I am still confused about what you means by penalizing ‘power’ and what exactly it is a function of. The way you describe it here sounds like it’s a measure of the agent’s optimization ability that does not depend on the state at all. Did you mean that in the real world the agent always receives the same AUP penalty no matter which state it is in? If that is what you meant, then I’m not sure how to reconcile your description of AUP in the real world (where the penalty is not a function of the state) and AUP in an MDP (where it is a function of the state). I would find it helpful to see a definition of AUP in a POMDP as an intermediate case.
I agree with Daniel’s comment that if AUP is not penalizing effects on the world, then it is confusing to call it an ‘impact measure’, and something like ‘optimization regularization’ would be better.
Since I still have lingering confusions after your latest explanation, I would really appreciate if someone else who understands this could explain it to me.
Are you thinking of an action observation formalism, or some kind of reward function over inferred state?
I don’t quite understand what you’re asking here, could you clarify?

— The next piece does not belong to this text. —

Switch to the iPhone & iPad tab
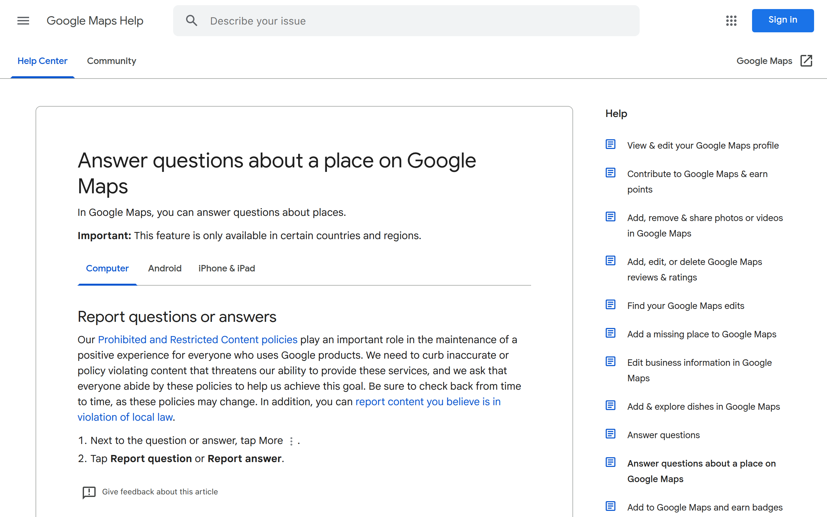Screen dimensions: 827x517 [226, 268]
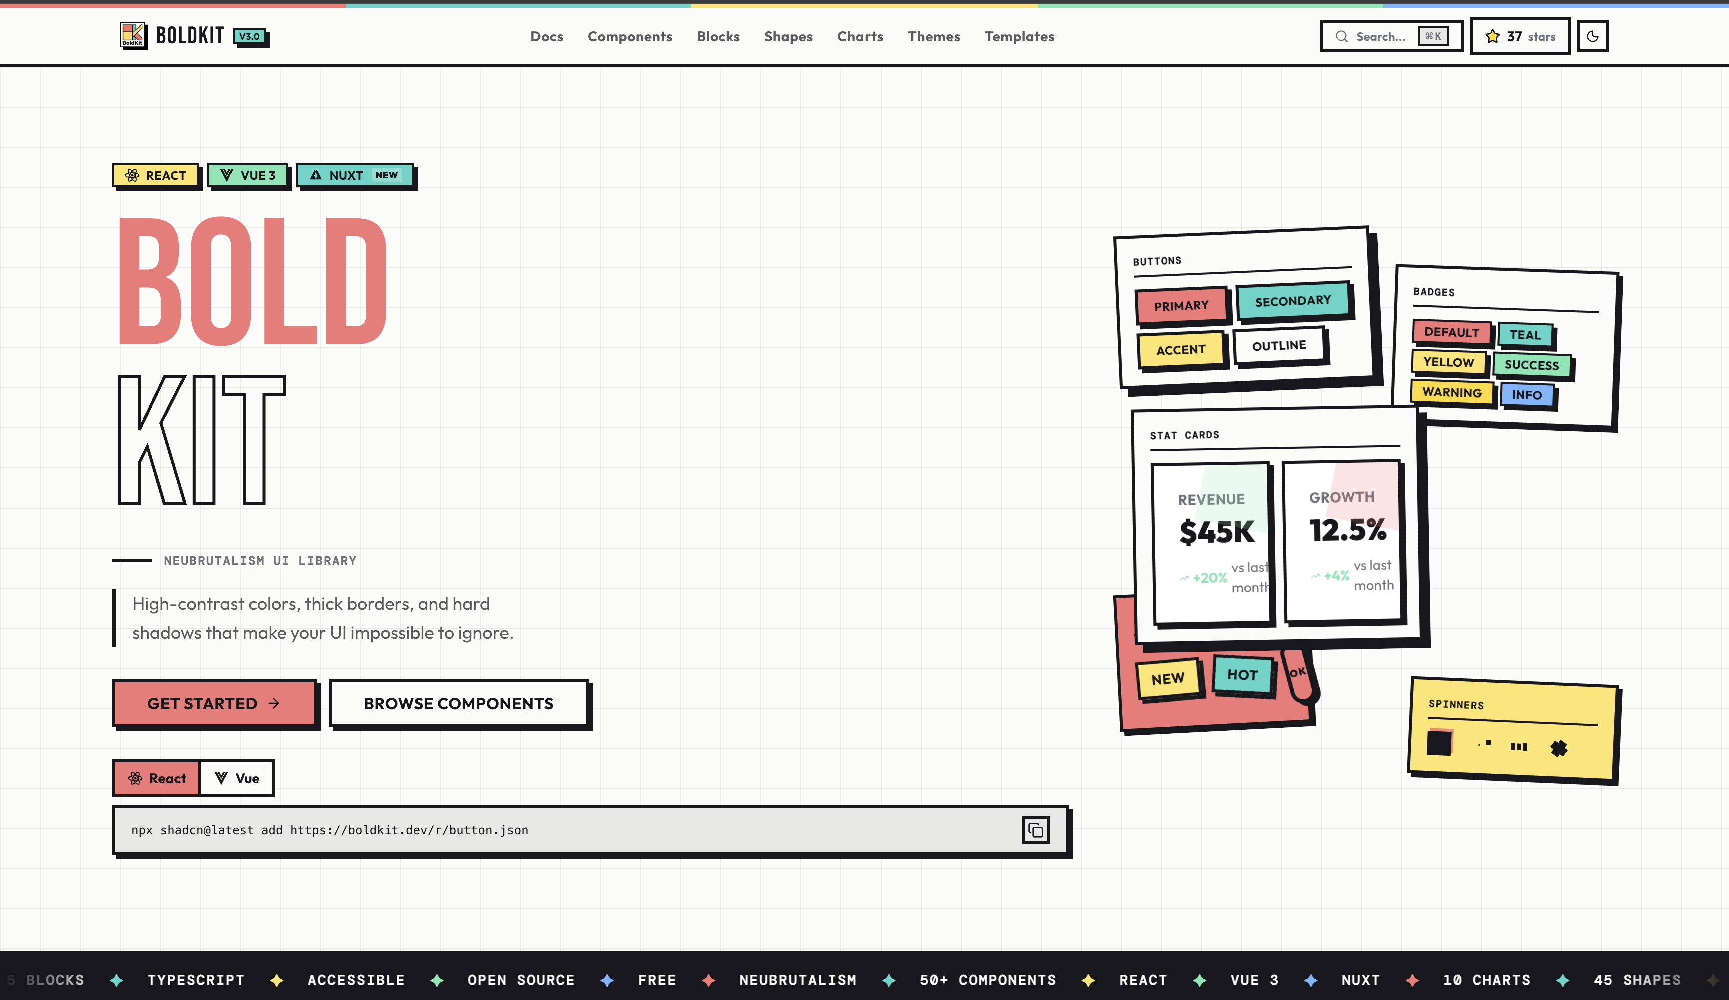Switch install command to Vue
Image resolution: width=1729 pixels, height=1000 pixels.
point(237,778)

If you had to pose the problem of impact measurement as a question, what would it be?
Something along the lines of: “How can we measure to what extent the agent is changing the world in ways that we care about?”. Why?
What does this mean, concretely? And what happens with the survival utility function being the sole member of the attainable set? Does this run into that problem, in your model?
I meant that for attainable set consisting of random utility functions, I would expect most of the variation in utility to be based on irrelevant factors like the positions of air molecules. This does not apply to the attainable set consisting of the survival utility function, since that is not a random utility function.
What makes you think that?
This is an intuitive claim based on a general observation of how people attribute responsibility. For example, if I walk into a busy street and get hit by a car, I will be considered responsible for this because it’s easy to predict. On the other hand, if I am walking down the street and a brick falls on my head from the nearby building, then I will not be considered responsible, because this event would be hard to predict. There are probably other reasons that humans don’t consider themselves responsible for butterfly effects.